Tanggal 21 Februari adalah Hari Peduli Sampah Nasional.
Kepedulian terhadap sampah identik dengan komitmen terhadap kebersihan dan
terkait dengan kesehatan. Bila
lingkungan kita bersih maka kesehatan badanpun akan tercapai.
Kebersihan adalah keadaan bebas dari kotoran termasuk di
antaranya debu, sampah, dan bau.
Kebersihan merupakan tanda dari higienitas yang baik.
Kebersihan diri maupun lingkungan perlu dijaga agar kita selalu sehat, tidak
berbau dan tidak menyebabkan kotoran dan menularkan penyakit kepada orang lain.

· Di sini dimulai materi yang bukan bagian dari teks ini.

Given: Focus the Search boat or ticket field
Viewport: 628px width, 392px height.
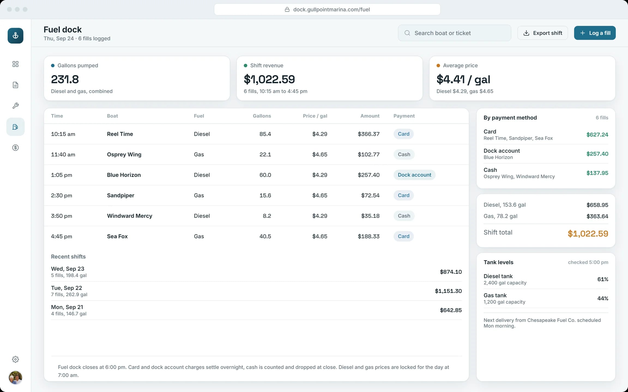Looking at the screenshot, I should pyautogui.click(x=454, y=33).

Jadi, ada dua aspek kebersihan.
Pertama,
kebersihan diri, meliputi mandi, gosok gigi, mencuci tangan,
dan memakai pakaian yang bersih. Mencuci merupakan salah satu cara menjaga kebersihan menggunakan sejenis air atau sabun
dengan produk kebersihan.
Kedua,
kebersihan lingkungan merupakan keberishan tempat tinggal,
tempat bekerja, meliputi menyapu, mengepel
lantai, mencuci peralatan masak dan makan, membersihkan kamar mandi,
membersihkan pekarangan, jalan, saluran dan selokan serta membuang sampah pada
tempat-tempat yang telah disediakan.
Adapun menurut perspektif Islam, kebersihan meliputi aspek
fisik dan batin serta sebagai bagian dari iman.

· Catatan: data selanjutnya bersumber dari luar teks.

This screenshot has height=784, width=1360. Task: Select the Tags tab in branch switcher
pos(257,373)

Menurut Imam Nawawi (2018), perhatian terhadap kebersihan
adalah bukti kesempurnaan keislaman seseorang. Tubuh kita adalah amanah yang
wajib dijaga kebersihannya sehingga terhindar dari penyakit yang dapat
mengurangi produktivitas kebaikan.
Aspek batin dari kebersihan disebut kesucian. Yang menarik
adalah bahwa di dalam kebersihan secara fisik sejatinya termuat elemen
kesucian. Hal ini terkandung, misalnya, dalam kata ‘mencuci’.
Menurut Prof. Maman Abdurrahman (2013), ‘mencuci’ diambil
dari kata ‘mensucikan’, yang secara lahiriah berarti membuat bersih dan secara
batiniah berarti membuat suci.
Dalam Islam, kebersihan tidak hanya mencakupi diri sendiri,
tetapi juga mencakup lingkungan yang bersih dari kotoran yang merupakan najis
(seperti kencing, kotoran manusia atau binatang, darah).
Elemen kebersihan batin atau kesucian tercermin pada
kewajiban seorang hamba untuk membersihkan atau mensucikan harta bendanya yang
telah memenuhi jumlah tertentu dengan mengeluarkan zakatnya. Singkatnya, Islam
menetapkan kebersihan sebagai salah satu intisari agama.
Banyak pemerintahan di dunia memberikan perhatian serius
terhadap aspek kebersihan. Pemerintah Provinsi Nusa Tenggara Barat selama masa
kepemimpinan Zulkieflimansyah dan Sitti Rohmi Djalilah sebagai gubernur dan
wakil gubernur (2018-2023) telah menggemakan kebijakan zero waste yaitu
bagaimana agar sampah benar-benar ditangani dengan serius sehingga jumlahnya
mencapai titik nol.
Maurilla Imron (zerowaste.id/knowledge) mengemukakan bahwa
zero waste adalah filosofi yang diterapkan sebagai gaya hidup untuk mewujudkan
siklus hidup sumber daya dengan memanfaatkan kembali produk-produk yang ada.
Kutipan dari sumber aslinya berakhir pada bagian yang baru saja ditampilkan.